> _Assigned task_:
In the records below, find the line containing "Click the 23:59:30 end time label" and repeat it and every line after it exactly, without pictures.

>>>>>

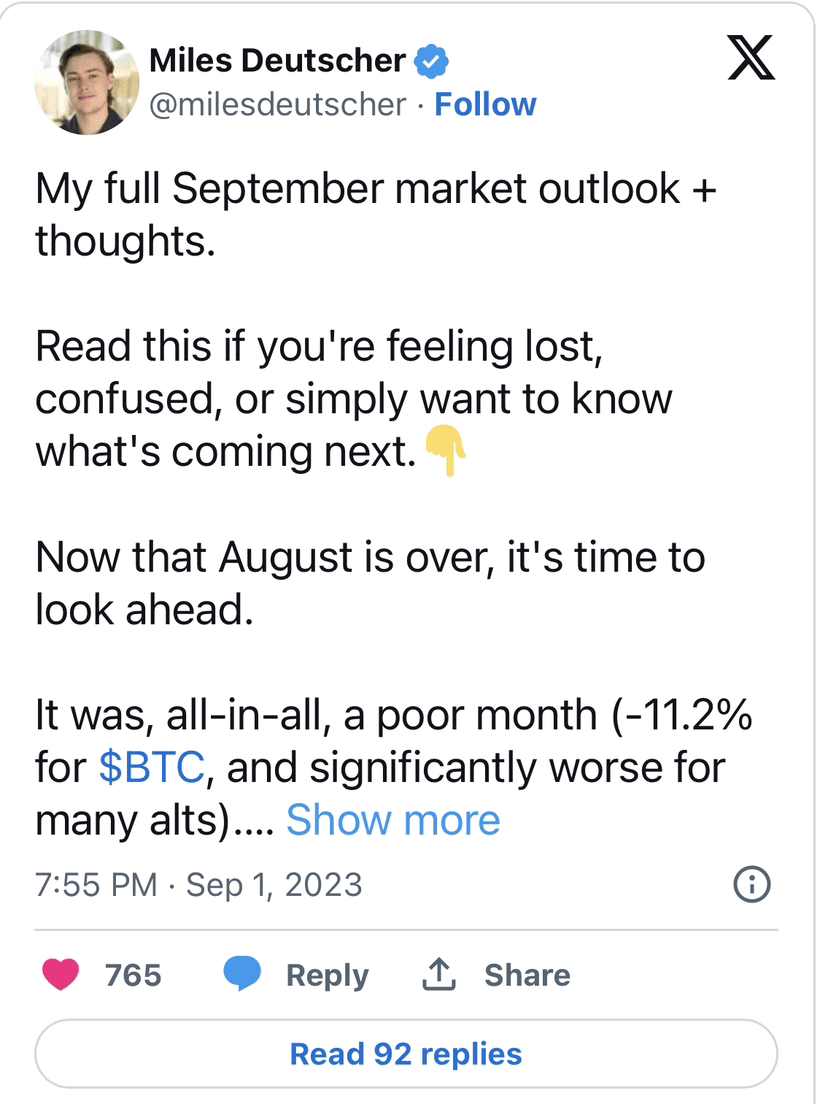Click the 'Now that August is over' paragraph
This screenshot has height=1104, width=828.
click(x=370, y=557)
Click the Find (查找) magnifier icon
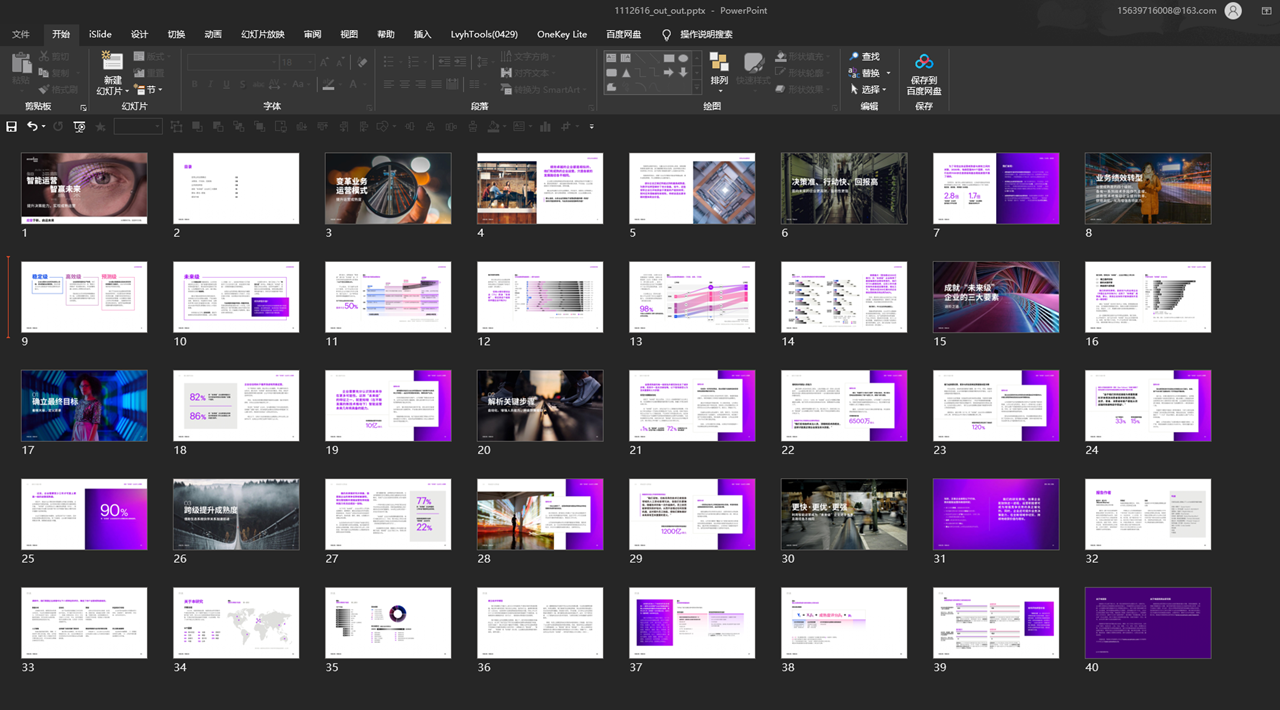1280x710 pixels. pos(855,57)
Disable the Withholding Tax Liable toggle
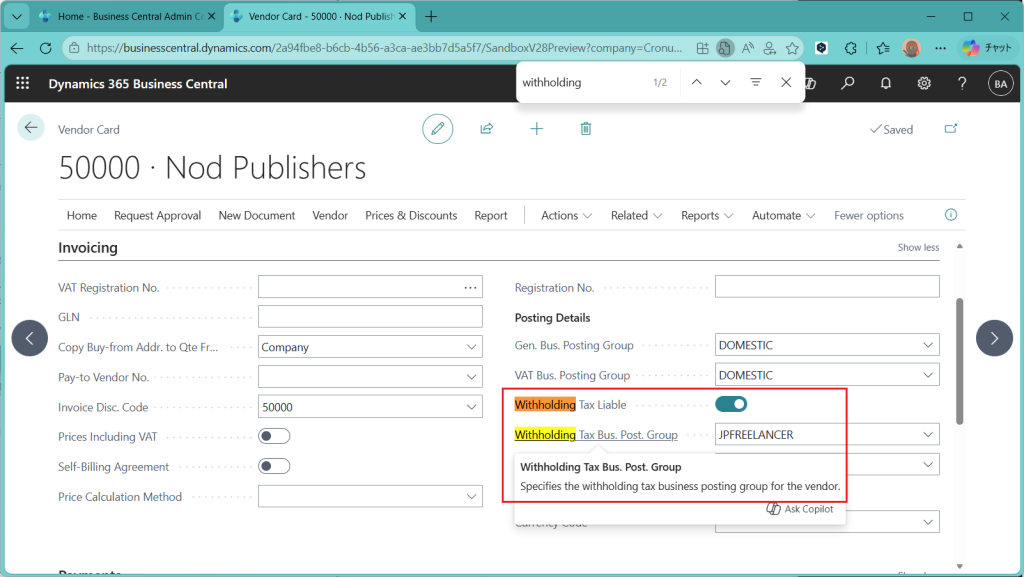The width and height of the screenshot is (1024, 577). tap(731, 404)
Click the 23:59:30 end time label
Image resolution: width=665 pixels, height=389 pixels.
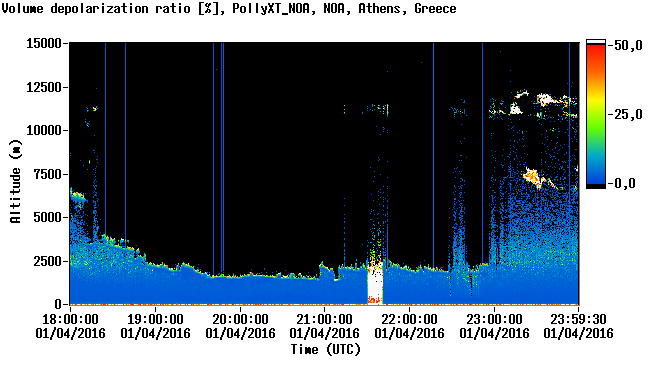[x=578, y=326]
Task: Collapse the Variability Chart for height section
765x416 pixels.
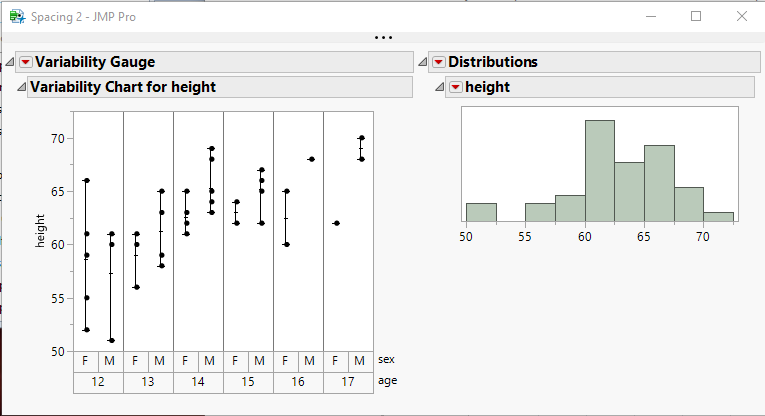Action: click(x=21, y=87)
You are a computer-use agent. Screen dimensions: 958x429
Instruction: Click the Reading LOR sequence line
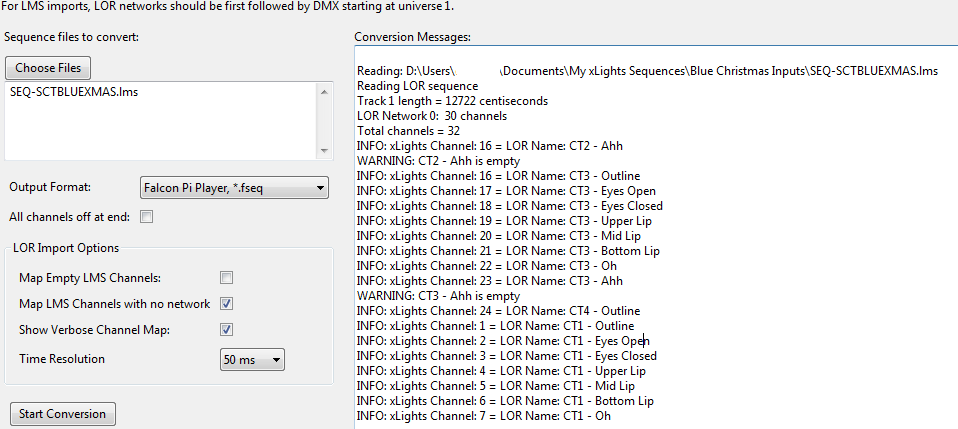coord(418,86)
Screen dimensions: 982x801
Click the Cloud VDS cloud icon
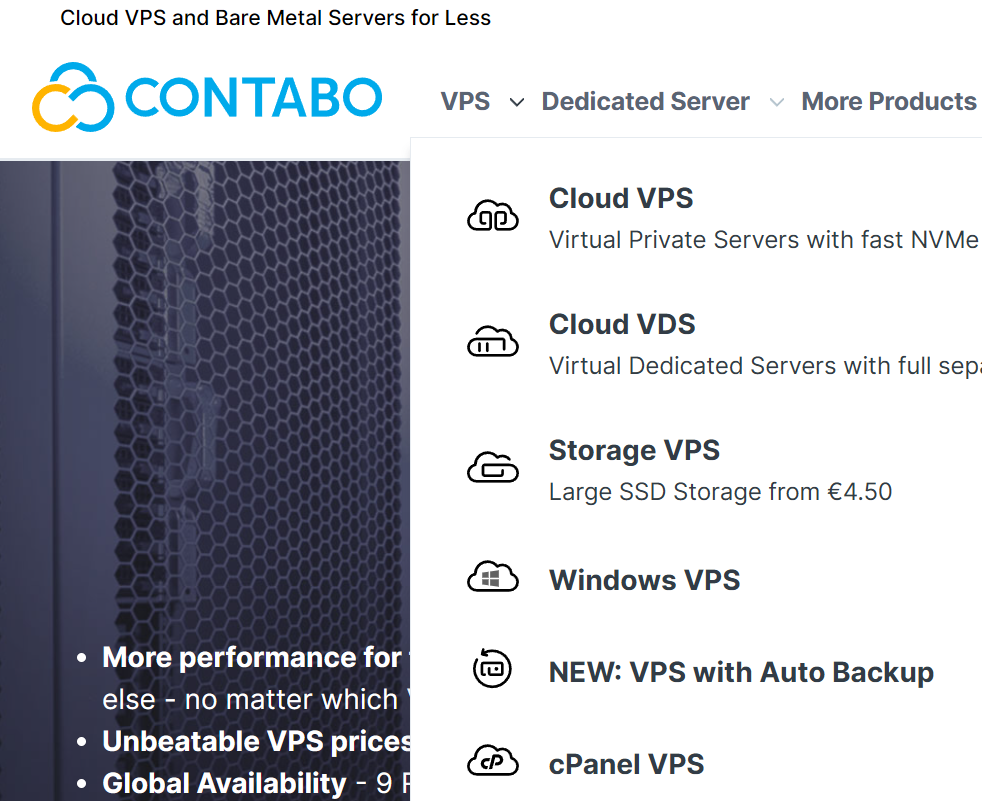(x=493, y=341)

<<<<<

> _Answer to this task_:
Click the 23:59:30 end time label
Image resolution: width=665 pixels, height=389 pixels.
[x=578, y=326]
Task: Collapse the Variability Chart for height section
765x416 pixels.
Action: click(x=21, y=87)
You are a computer-use agent. Screen dimensions: 958x429
Instruction: Click the Reading LOR sequence line
coord(418,86)
Screen dimensions: 982x801
Click the Cloud VDS cloud icon
(x=493, y=341)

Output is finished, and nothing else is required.